Stu McKinlay is serious about beer. He just has experimental tastes. We chatted with him the morning before the Yeasy Boys won the Morton Coutts Trophy for Innovation at BrewNZ, and we got a good sense of what drives him into crazy projects like Rex Attitude, the world’s first beer made with 100% peat-smoked whisky malt.
Growing up in lower Hutt he was always looking for new beer experiences. The one that hooked him was Emerson’s Bookbinder at Tupelo’s (now the newly opened LBQ beer bar). “I was always trying something different, but with Bookbinder, there was the amount of flavour, the hop character, the balance… wow.” It was an epiphany, and he fell in love with beer.
A move to the Coromandel in 2001 found him making modified kit beers to augment the extremely limited selection of craft beers available. ‘I made heaps of bad beer, but most of it was drinkable.” Of course many of those beers were experimental, with coffee and other additives and whatever techniques came to mind. He didn’t have access to the internet, or brewing books, so he improvised.
After 2 years, he moved back to Welly and found he no longer needed to brew – there were three breweries!
Another 18 months went by and he came across his fermenter in storage, and decided to give it another go. He made a strong, hoppy pale ale with a new hop he had never seen before, Nelson Sauvin, and he liked it. He looked into all-grain brewing but it seemed too complicated.
A while later, at a Neil Miller beer tasting session, he met Brendon McKenzie (soon to launch Revolution Brewing) and they collaborated for a few brews. Brendon had taken a brewing short-course and knew about all-grain brewing.
One of the beers they made, a Baltic porter, went on to win the tri-nations homebrew competition. “It probably wasn’t that great, but at the time… The standard of homebrewing has risen so fast.”
Stu had just had his first child, and found the collaborations difficult with his tightened schedule, so he bought his own 40 litre system, which he still uses for recipe development.
He likes brewing at home, but he loves collaborations. Last year he collaborated with Joe King of Liberty Brewing in Taranaki to make a pair of beers – Yakima Monster and Motueka Monster. The concept was to make the exact same beer, just swapping the American hops in one for New Zealand hops in the other. This year they have done it again, releasing Yakima Warrior and Motueka Warrior in time to be on tap around town during Beervana.

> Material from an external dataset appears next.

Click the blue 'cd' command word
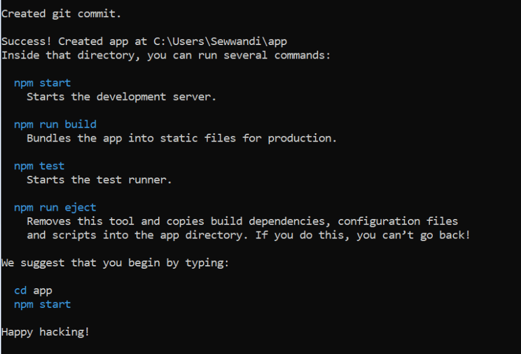The image size is (521, 354). pyautogui.click(x=20, y=291)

“Joe inspires me, and then I come up with the final recipe for Invercargill to brew.” Unlike last year, the Warrior beers are not exactly alike. The malts are the same but the Yakima has more hops, and dry hopping, “which you can do with American hops.” The Motueka has less hops and only late additions. The hop bill and timing have been tweaked to best fit the hops, making the experiment a hot topic among beer geeks. Stu himself prefers a more balanced malt profile. “Honesty, they are my least favourite beers, but I love the process.” And he said it’s nice to experience the “terroir” of the hops, the differences between the US and NZ.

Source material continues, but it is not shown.